● **ЗАДАНИЯ**
1) Ответьте на вопросы по рассказу о беременности.
(а) Во время какой процедуры женщине сообщили, что пороки ее будущего ребенка несовместимы с жизнью?
(б) Что спросила у рассказчицы продавщица в детском магазине?
(в) Каких машин, по словам рассказчицы, не было?
2) Перепишите из рассказа о беременности фрагмент между словами «Я пережила оставшуюся» и «одежду и ушла.» включительно.
3) Продолжите рассказ о беременности, начав сразу после последнего приведенного предложения.

● **ФРАГМЕНТ СТРАНИЦЫ**
----------

Приведём историю женщины, которой еще во время УЗИ сказали, что пороки ее будущего ребенка несовместимы с жизнью, но которая отказалась от аборта и родила.
«Для большинства людей роды это начало — встреча их ребенка и начало жизненного пути, но для меня это будет означать конец: в последний раз я чувствовала, как мой ребенок двигается и знала, что наша первая встреча станет последней.
Пока моя дочка была во мне, она могла жить при поддержке моего тела. Но как только она родится, она умрет.
Я пережила оставшуюся часть моей беременности, надеясь, что это один из миллиона шансов, что врачи ошиблись. Я чувствовала, как движется моя дочь, и видела, как растет мой живот. Врачи могут ошибаться. Чудеса могут случиться.
Когда перед родами я стояла в детском магазине, продавщица спросила меня: «Вы ищете одежду для выписки?». Я не сказала ей, что это был наряд, в котором я собиралась похоронить моего ребенка.
Глядя на ее открытое, счастливое лицо, я просто не могла сказать ей, что дети умирают. Они умирают каждый день миллионами возможных способов. Поэтому я просто молча кивнула, купила одежду и ушла.
Ее день рождения: все, кто приходил проверить меня, были так добры. Они хотели, чтобы я была в порядке. Я не знала, чего хочу. Часть меня хотела просто покончить с этим, часть хотела удержать ее внутри, живой, так долго, как это возможно.
Не было никаких машин, контролирующих ее сердцебиение или сокращения матки.
Медсестры не спрашивали меня, какое имя мы решили дать ребенку.

----------

● **Сохранённые записи**

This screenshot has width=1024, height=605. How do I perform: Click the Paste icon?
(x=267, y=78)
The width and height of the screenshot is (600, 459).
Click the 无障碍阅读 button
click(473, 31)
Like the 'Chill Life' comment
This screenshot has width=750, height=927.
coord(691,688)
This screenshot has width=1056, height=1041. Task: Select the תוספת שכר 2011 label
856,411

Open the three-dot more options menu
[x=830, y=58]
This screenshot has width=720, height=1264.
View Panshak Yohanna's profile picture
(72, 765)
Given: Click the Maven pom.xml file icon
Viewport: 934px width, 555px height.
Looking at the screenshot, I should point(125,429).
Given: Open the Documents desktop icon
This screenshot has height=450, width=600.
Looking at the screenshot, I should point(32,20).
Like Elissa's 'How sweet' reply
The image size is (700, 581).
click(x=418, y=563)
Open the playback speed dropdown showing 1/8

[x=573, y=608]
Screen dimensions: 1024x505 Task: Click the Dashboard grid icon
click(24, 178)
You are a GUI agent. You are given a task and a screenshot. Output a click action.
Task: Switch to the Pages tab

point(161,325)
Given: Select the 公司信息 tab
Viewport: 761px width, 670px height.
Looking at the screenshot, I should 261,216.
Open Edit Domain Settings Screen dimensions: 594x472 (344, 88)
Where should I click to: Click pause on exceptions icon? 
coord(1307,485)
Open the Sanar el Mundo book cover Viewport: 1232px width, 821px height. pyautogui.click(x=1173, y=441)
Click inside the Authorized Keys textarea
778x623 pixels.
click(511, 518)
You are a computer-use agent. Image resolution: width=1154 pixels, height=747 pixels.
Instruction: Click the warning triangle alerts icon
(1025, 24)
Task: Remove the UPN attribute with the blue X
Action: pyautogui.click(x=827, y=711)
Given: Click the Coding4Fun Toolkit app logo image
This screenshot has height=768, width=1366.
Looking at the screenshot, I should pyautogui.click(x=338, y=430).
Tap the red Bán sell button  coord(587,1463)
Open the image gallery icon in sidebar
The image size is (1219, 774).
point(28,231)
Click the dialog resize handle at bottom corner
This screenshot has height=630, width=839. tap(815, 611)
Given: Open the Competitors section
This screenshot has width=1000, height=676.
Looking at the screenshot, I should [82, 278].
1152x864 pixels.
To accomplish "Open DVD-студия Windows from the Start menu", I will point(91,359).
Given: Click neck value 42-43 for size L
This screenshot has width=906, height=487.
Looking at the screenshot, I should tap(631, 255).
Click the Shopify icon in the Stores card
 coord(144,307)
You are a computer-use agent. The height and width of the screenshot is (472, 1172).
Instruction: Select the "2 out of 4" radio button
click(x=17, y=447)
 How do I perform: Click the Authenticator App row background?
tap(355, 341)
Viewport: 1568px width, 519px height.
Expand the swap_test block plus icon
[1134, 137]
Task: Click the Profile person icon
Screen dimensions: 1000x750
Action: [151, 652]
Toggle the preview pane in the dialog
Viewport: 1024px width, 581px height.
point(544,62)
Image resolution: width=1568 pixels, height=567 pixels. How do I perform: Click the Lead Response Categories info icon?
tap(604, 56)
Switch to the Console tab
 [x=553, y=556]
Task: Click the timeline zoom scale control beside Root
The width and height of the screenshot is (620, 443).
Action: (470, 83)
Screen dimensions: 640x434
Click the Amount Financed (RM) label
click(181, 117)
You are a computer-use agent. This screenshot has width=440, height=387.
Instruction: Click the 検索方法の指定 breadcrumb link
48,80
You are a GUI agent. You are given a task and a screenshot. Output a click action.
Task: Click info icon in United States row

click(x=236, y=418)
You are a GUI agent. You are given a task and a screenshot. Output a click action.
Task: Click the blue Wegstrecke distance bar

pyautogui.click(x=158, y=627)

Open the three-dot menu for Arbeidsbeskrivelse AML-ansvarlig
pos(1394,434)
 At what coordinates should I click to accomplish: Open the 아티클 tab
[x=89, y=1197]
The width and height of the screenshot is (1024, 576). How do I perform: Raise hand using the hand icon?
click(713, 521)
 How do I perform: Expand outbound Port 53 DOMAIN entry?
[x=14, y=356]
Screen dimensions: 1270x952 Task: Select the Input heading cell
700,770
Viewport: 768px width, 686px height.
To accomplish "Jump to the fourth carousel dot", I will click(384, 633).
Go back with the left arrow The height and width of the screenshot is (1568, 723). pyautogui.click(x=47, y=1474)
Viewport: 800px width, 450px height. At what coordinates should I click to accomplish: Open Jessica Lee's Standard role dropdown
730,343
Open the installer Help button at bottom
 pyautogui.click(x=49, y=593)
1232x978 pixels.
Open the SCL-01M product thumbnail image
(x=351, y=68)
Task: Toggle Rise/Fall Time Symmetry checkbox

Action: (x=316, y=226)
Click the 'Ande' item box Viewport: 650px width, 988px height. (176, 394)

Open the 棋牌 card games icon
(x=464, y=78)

----------

● **ОТВЕТЫ К ЗАДАНИЯМ**
1)
(а) Во время УЗИ.
(б) «Вы ищете одежду для выписки?»
(в) Машин, контролирующих сердцебиение ребенка или сокращения матки.

2)
Я пережила оставшуюся часть моей беременности, надеясь, что это один из миллиона шансов, что врачи ошиблись. Я чувствовала, как движется моя дочь, и видела, как растет мой живот. Врачи могут ошибаться. Чудеса могут случиться.
Когда перед родами я стояла в детском магазине, продавщица спросила меня: «Вы ищете одежду для выписки?». Я не сказала ей, что это был наряд, в котором я собиралась похоронить моего ребенка.
Глядя на ее открытое, счастливое лицо, я просто не могла сказать ей, что дети умирают. Они умирают каждый день миллионами возможных способов. Поэтому я просто молча кивнула, купила одежду и ушла.

3)
Это была большая разница с обычными родами: полная тишина, когда вышла моя дочь. Она родилась и не было ни плача, ни облегчения — ни от меня, ни от нее. Единственным звуком был шум слез, стекающих по моим щекам.
После этого все стало еще более сюрреалистичным, как пародия на рождение. Они принесли детскую грелку, но не для того, чтобы помочь моему крошечному ребенку поддерживать ее внутреннюю температуру. Это должно было держать ее тело в тепле, чтобы тело не успело окоченеть, пока мы с мужем держали ее, одевали, разговаривали с ней, пели ей и фотографировали ее.
Они надели браслетики на ножки, но это было для морга.
Они принесли мне коробку с детскими принадлежностями, но вместо памперсов и образцов молочных смесей были брошюры для моргов, специализирующихся на детях.
Затем мы должны были отдать ее медсестре, но не для того, чтобы ее мыли и проверяли. Мы узнали, что мы не можем взять тело с собой, что больница может передать его только в морг, и поэтому нам нужно тут же решить, что делать с ребенком, таким маленьким и таким тихим, что никто никогда не знал, что она была, кроме ее родителей.
Но потом наступило самое большое, самое мучительное различие из всех: когда пришло время уходить, они заставили меня сесть в инвалидную коляску и выкатили меня … держащей в руках одеяло, которое еще пахло ею.
Затем пришло сходство. После рождения всегда есть занятость, и я была поглощена организацией похорон, планами поездок родственников.
Когда все это закончилось? Все ожидали, что я буду такой же, как раньше. Но я навсегда останусь другой. И я рада, потому что это означает, что часть ее все еще остается частью меня».